- **Given records**
START
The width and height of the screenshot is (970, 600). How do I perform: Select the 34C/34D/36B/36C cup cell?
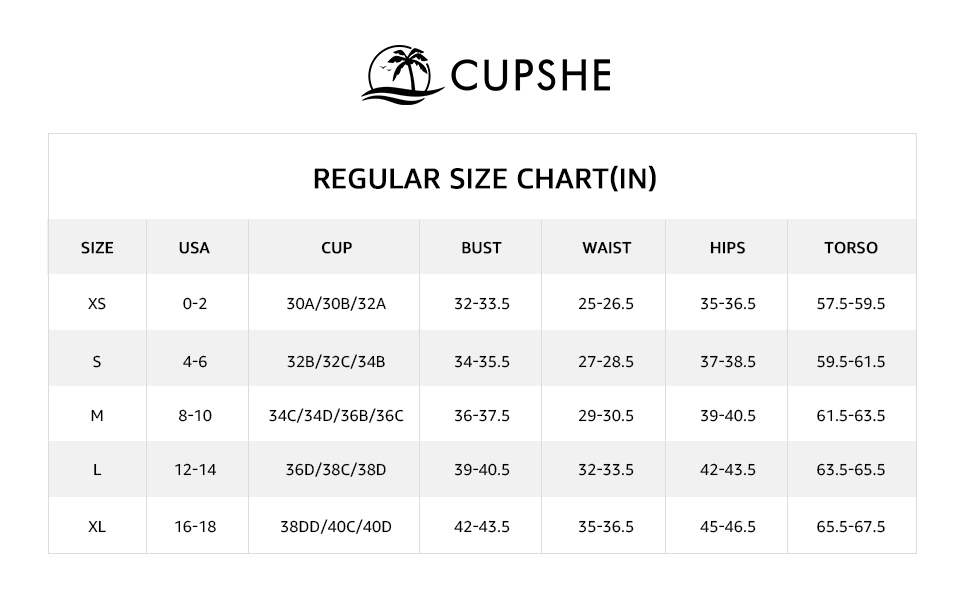(x=336, y=416)
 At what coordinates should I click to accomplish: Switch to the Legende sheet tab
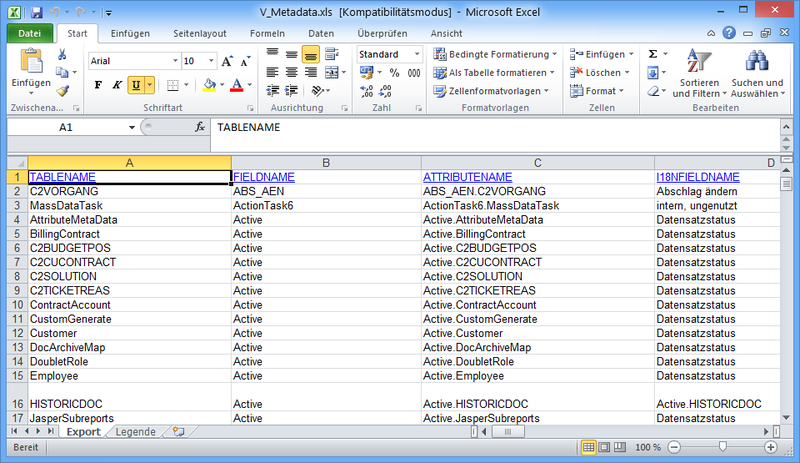click(136, 432)
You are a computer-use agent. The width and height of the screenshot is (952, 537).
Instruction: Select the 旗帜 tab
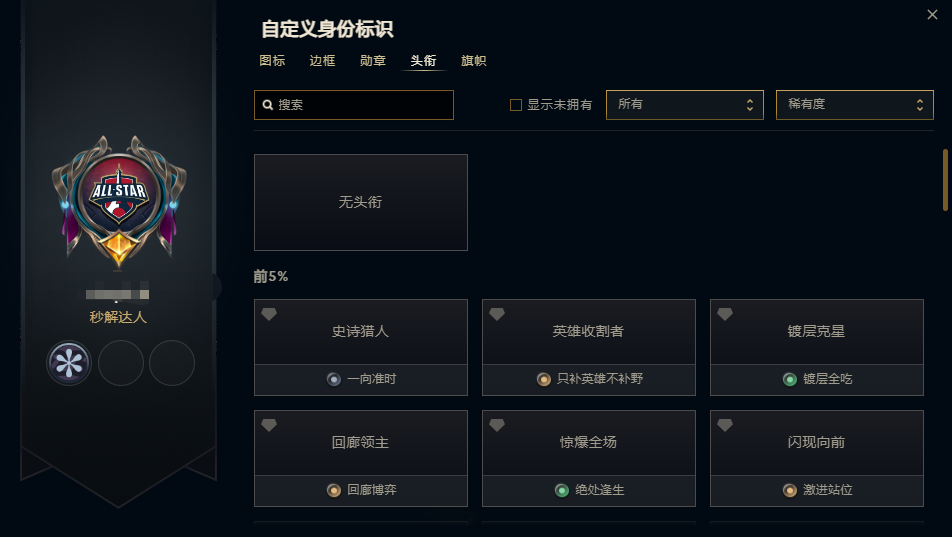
END
- **Instructions to follow**
Put every nonblank line of the listing above into a Markdown table with two columns, Row for the row number and Line for the text of the line. Leave the pictures out of the table.

- **Output for this task**
| Row | Line |
|---|---|
| 1 | The width and height of the screenshot is (970, 600). How do I perform: Select the 34C/34D/36B/36C cup cell? |
| 2 | (x=336, y=416) |
| 3 |  At what coordinates should I click to accomplish: Switch to the Legende sheet tab |
| 4 | click(136, 432) |
| 5 | You are a computer-use agent. The width and height of the screenshot is (952, 537). |
| 6 | Instruction: Select the 旗帜 tab |